What is it? The steam turbine is a form of heat engine that derives much of its improvement in thermodynamic efficiency from the use of multiple stages in the expansion of the steam, which results in a closer approach to the ideal reversible expansion process.

Why is it important? Because the turbine generates rotary motion, it is particularly suited to be used to drive an electrical generator—about 85\% of all electricity generation in the United States in the year 2014 was by use of steam turbines. [Image - US775634A]

Roentgenium

...
metal element radioactive

Discovered by: Gesellschaft für Schwerionenforschung (1994).

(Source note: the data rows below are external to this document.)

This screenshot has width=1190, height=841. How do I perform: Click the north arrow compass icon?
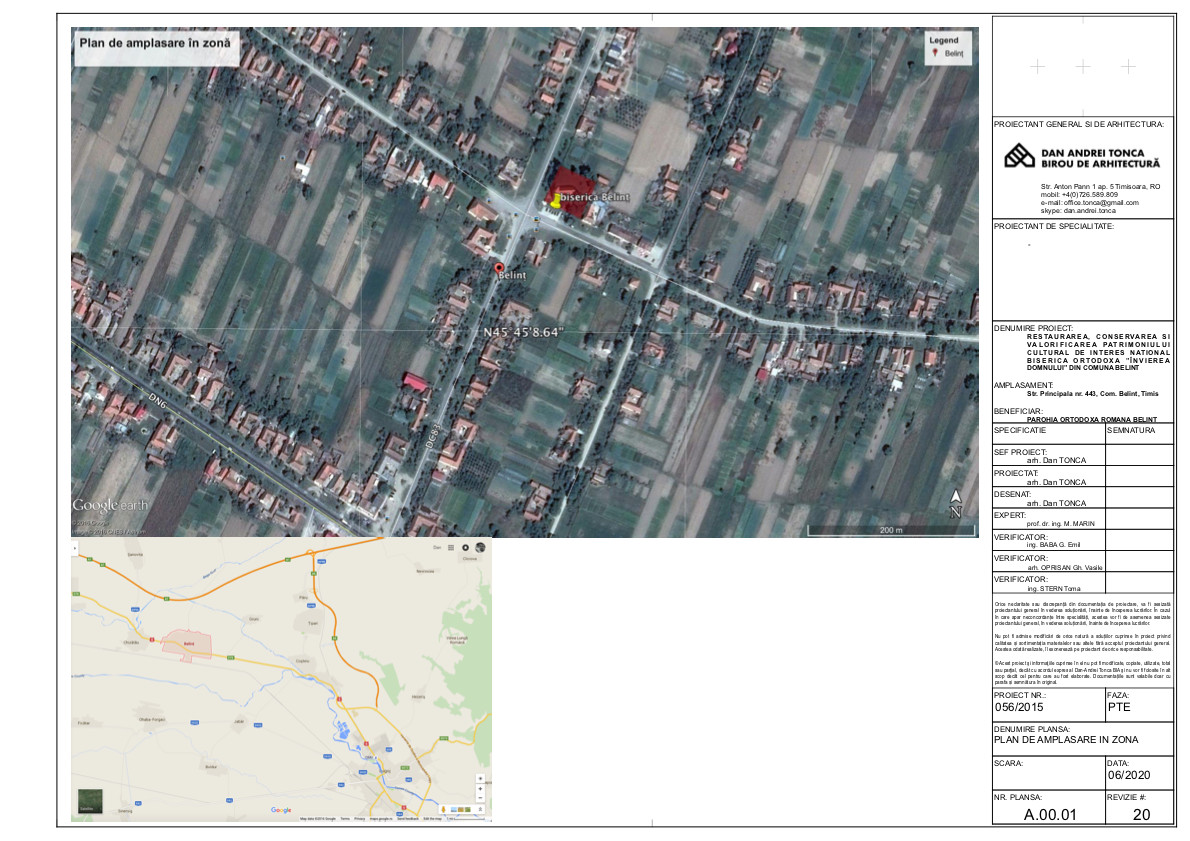pyautogui.click(x=955, y=503)
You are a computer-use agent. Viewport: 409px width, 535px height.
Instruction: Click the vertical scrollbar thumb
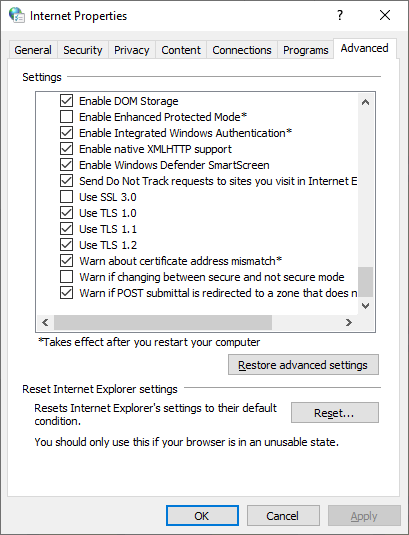pyautogui.click(x=365, y=282)
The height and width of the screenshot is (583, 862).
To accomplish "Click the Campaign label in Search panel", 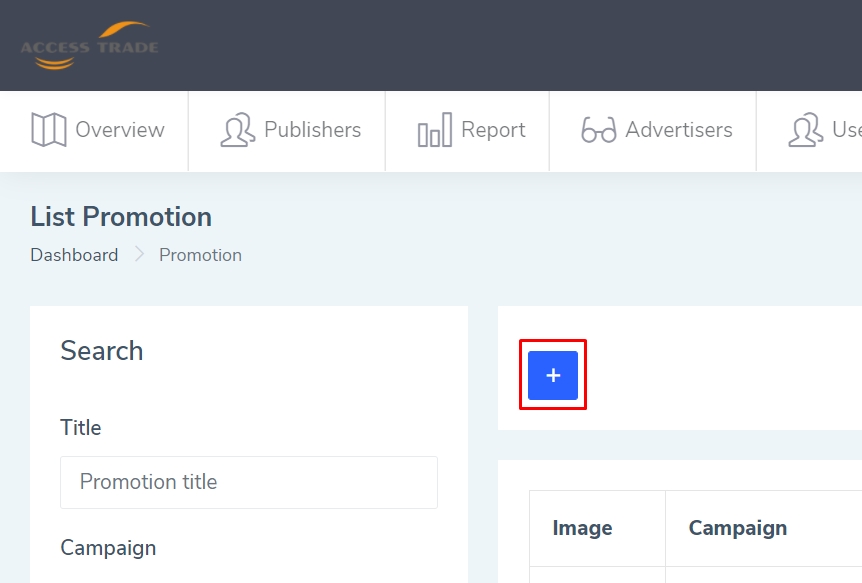I will click(x=108, y=548).
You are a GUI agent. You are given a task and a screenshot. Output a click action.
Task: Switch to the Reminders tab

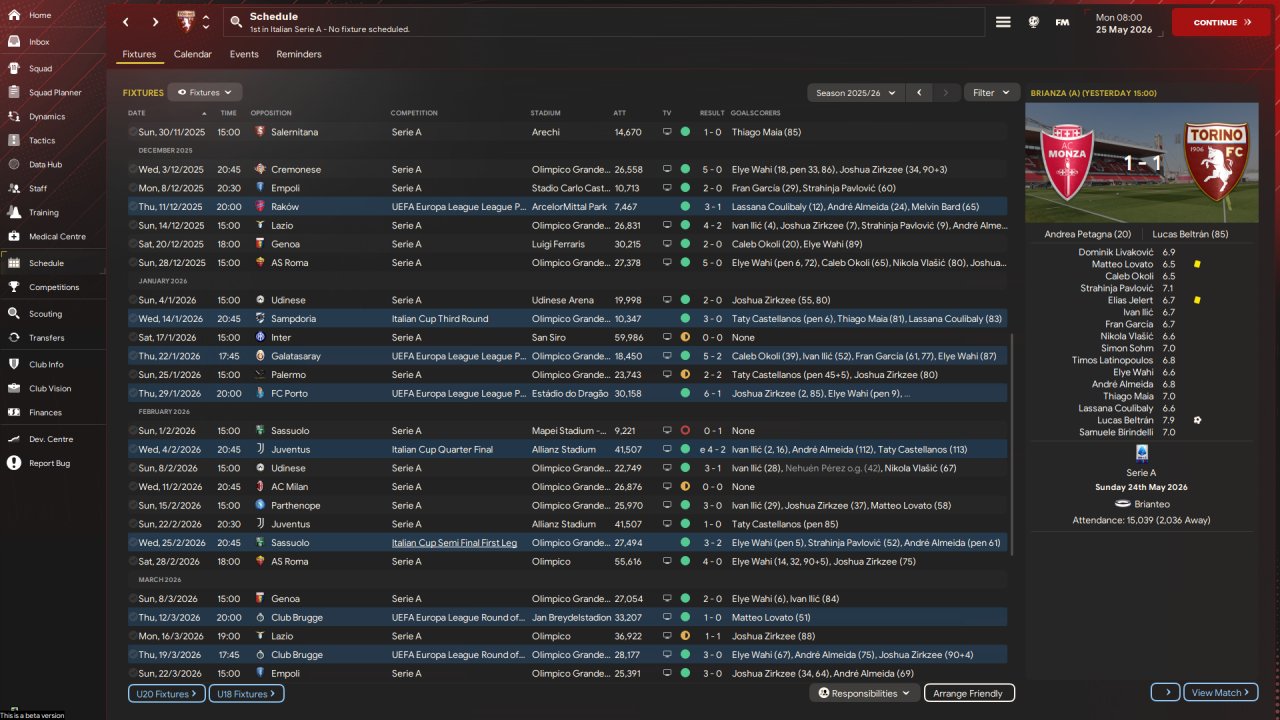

What is it? A radioactive metal.

Why is it important? It is extremely radioactive and can only be created in a laboratory. The most stable known isotope, roentgenium-282, has a half-life of 120 seconds, although the unconfirmed roentgenium-286 may have a longer half-life of about 10.7 minutes.

Barium

...
metal element alkali

Discovered by: First isolated by electrolysis of molten barium salts in 1808 by Sir Humphry Davy in England.

What is it? A soft, silvery alkaline earth metal.

Why is it important? Barium has few industrial applications. It is a component of YBCO (high-temperature superconductors) and electroceramics, and is added to steel and cast iron to reduce the size of carbon grains within the microstructure. In a purer form it is used as X-ray radiocontrast agents for imaging the human gastrointestinal tract.

Einstein's Theory of Brownian Motion

...
brownian einstein physics

Discovered by: Albert Einstein.

What is it? Einstein showed that the motion Brown had observed was a result of the pollen being moved by individual water molecules.

Why is it important? This explanation of Brownian motion served as convincing evidence that atoms and molecules exist, and was further verified experimentally by Jean Perrin in 1908. Perrin was awarded the Nobel Prize in Physics in 1926.

Quasicrystal

...
chemistry materials crystallography

Discovered by: Dan Shechtman, awarded the 2011 Nobel Prize in Chemistry.

What is it? A crystalline structure that is ordered but not periodic.

Why is it important? While crystals, according to the classical crystallographic restriction theorem, can possess only two-, three-, four-, and six-fold rotational symmetries, the Bragg diffraction pattern of quasicrystals shows sharp peaks with other symmetry orders — for instance, five-fold.

Curium

...
metal element radioactive

Discovered by: Glenn T. Seaborg, Ralph A. James, Albert Ghiorso in 1944.

What is it? Curium is a hard, dense, silvery metal with a high melting and boiling point for an actinide.

Why is it important? Curium is used in making heavier actinides and the 238Pu radionuclide for power sources in artificial cardiac pacemakers and RTGs for spacecraft. It served as the α-source in the alpha particle X-ray spectrometers of several space probes, including the Sojourner, Spirit, Opportunity, and Curiosity Mars rovers and the Philae lander on comet 67P/Churyumov–Gerasimenko, to analyze the composition and structure of the surface.